Там мы оказались в полном одиночестве. Гуляли, говорили о серебристых дюнах, сидели у моря и занимались любовью в теплой ночной тьме под молчаливыми, широко расходящимися лучами двух маяков, а также обсуждали, что нас ждет впереди. Только когда вся сила нашей сексуальной романтики была исторгнута, перед нами угрожающе замаячила главная тревога. У нас ведь и мысли не было завершить побег так, как это делалось в XIX веке. Я подумать даже не мог о разводе с Джейн. Ни Эмбер, ни меня не прельщала перспектива странствовать по Европе в таком вот незавидном положении, да еще испытывая денежные затруднения. Нам нужен был Лондон со всеми его возможностями. Мне, конечно, было легче, чем ей, потому что даже мать ее повернулась против нее, а собственного положения в обществе она пока не приобрела.

«Я вернусь и выйду замуж за Бланко».

В Булони я посадил Эмбер на пароход и вернулся в Ле-Туке.
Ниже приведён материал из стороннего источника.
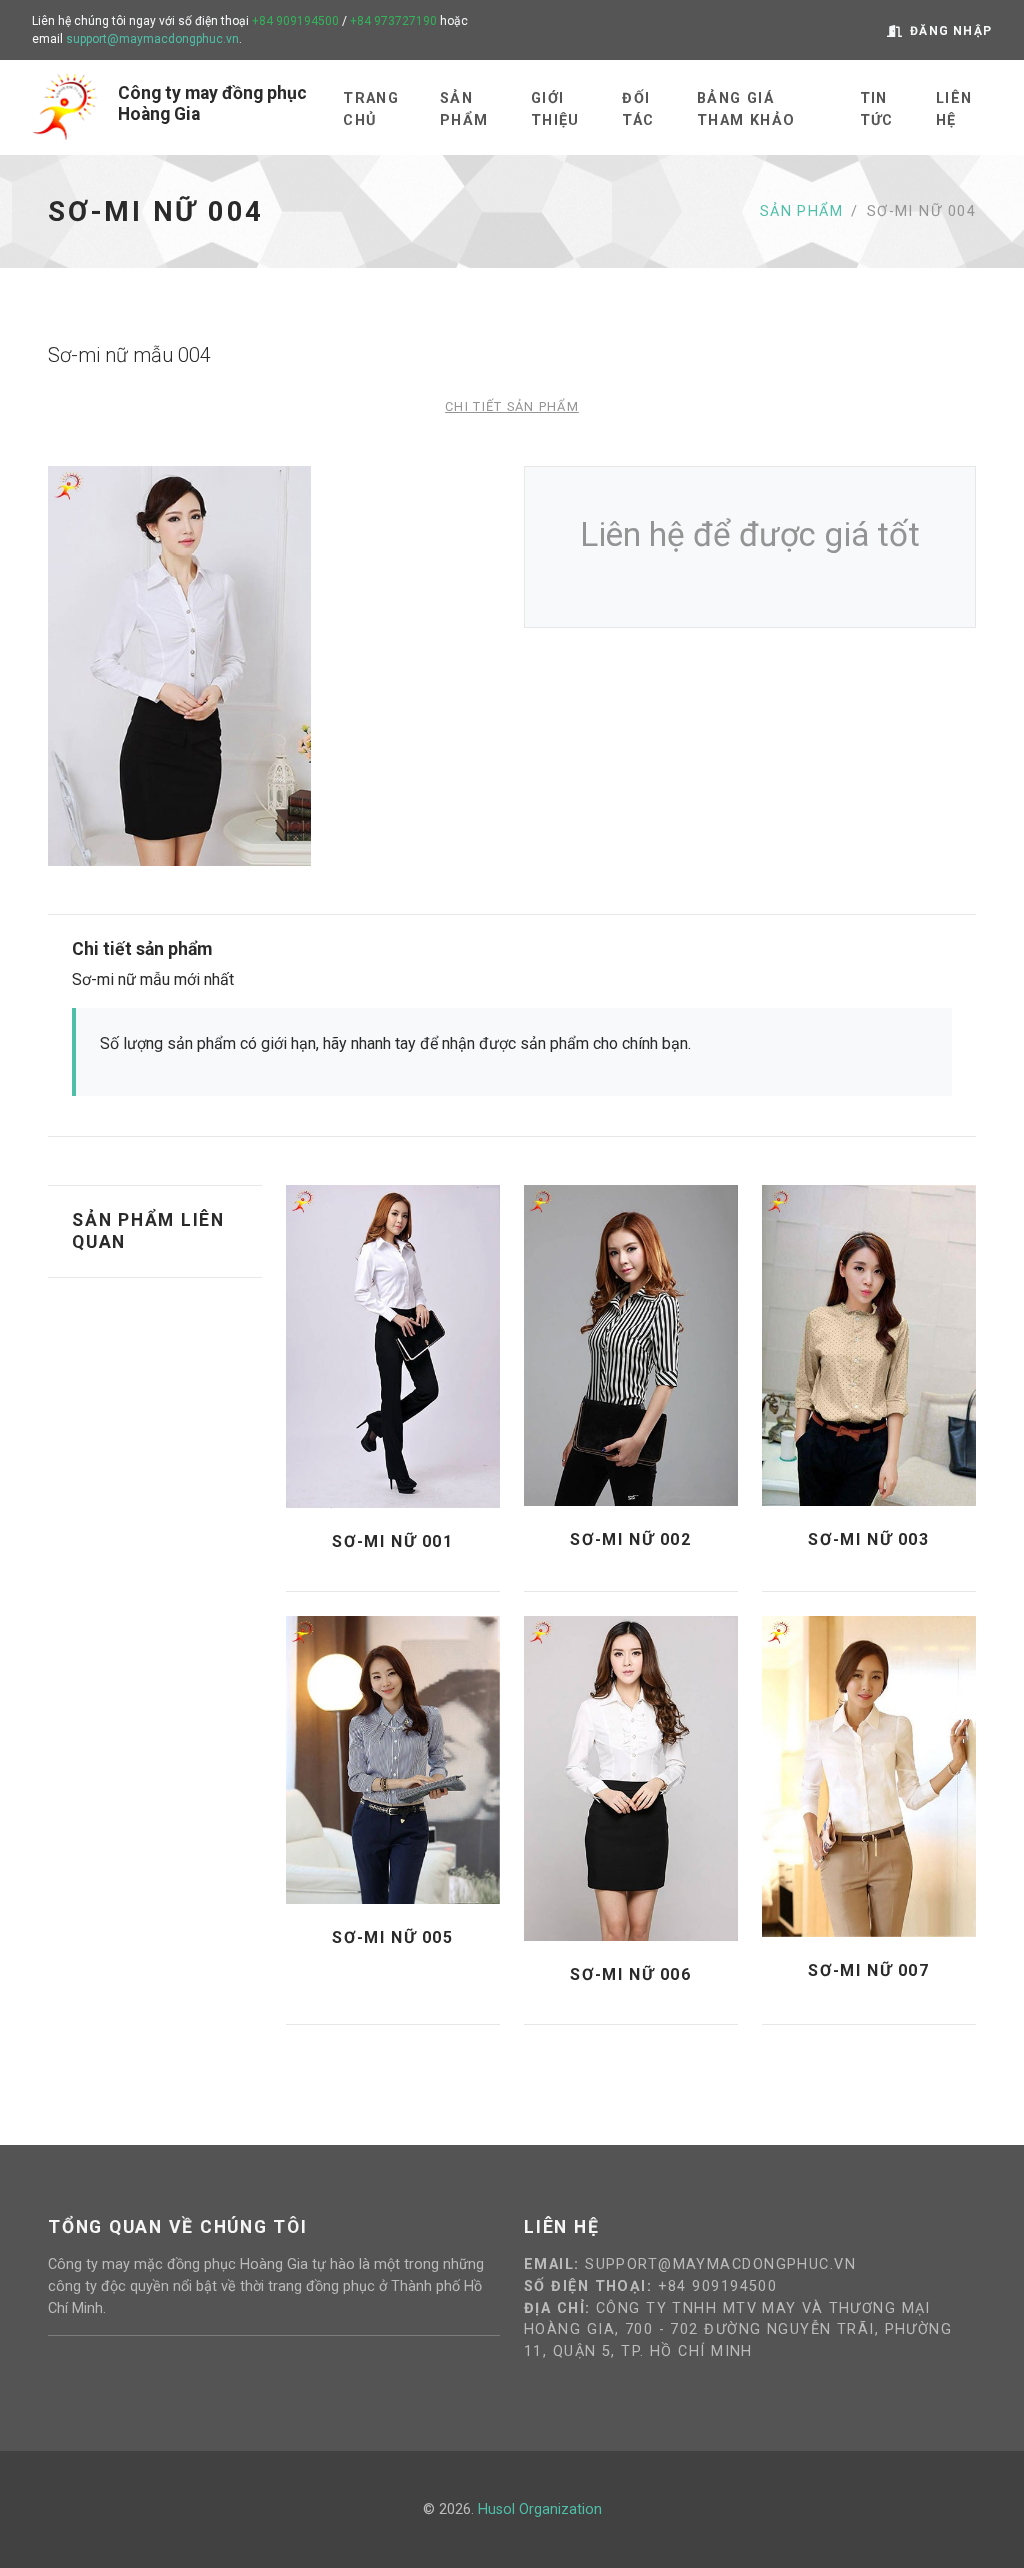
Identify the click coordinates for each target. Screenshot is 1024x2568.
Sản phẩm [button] (464, 109)
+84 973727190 (393, 21)
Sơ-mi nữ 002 (630, 1539)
Там я прожил еще несколько дней, не в силах сразу вернуться к благопристойной, лишенной плотских радостей жизни. Потом к себе пригласил Джейн с мальчиками. Не помню, что именно происходило у меня в душе, но, мне кажется, это был поистине мудрый шаг. Теперь рядом были веселые мальчишки, и я гулял с ними, бегал наперегонки, купался и сумел перебраться через ту пропасть, что на время разверзлась между мною и Джейн. Я даже сумел приняться за работу, за одну из своих хороших книг — «Историю мистера Полли». Странно вспоминать, что иные из лучших страниц я писал, горько рыдая, как разочарованное дитя. А Джейн была поразительна. Она не обнаружила ни обиды, ни возмущенного себялюбия. Она всегда рассматривала мою пылкость как некое органическое заболевание; она ни во что не вмешивалась, терпеливо и ненавязчиво пережидая, когда мое лихорадочное возбуждение схлынет. Вскоре мы разговаривали о происшедшем так, словно речь шла не обо мне, а о ком-то другом, о ком мы оба беспокоились…»

6

Кстати, машинистку Уэллс никогда не держал; все его рукописи переписывала Джейн. Она лучше кого-либо знала, какие прототипы стоят за героинями Уэллса (практически за всеми). И, похоже, она действительно понимала его сложную свободолюбивую, скажем так, натуру. А он метался между разными полюсами: творчество, женщины, фабианцы. Последним он еще раз попытался объяснить своё видение мира в таких статьях как «Новые миры вместо Старых» («New Worlds for Old») и «Первое и последнее»(«First and Last Things»), но понимания не нашел. В конце концов, в 1908 году, окончательно разочарованный, он оставил фабианцев. «Разве эти люди способны что-нибудь изменить?» А еще он до конца жизни так и смог понять, почему это миссис Ривз (мать Эмбер) так сильно на него обижалась. Она ведь активнее многих других феминисток выступала за свободу женщин!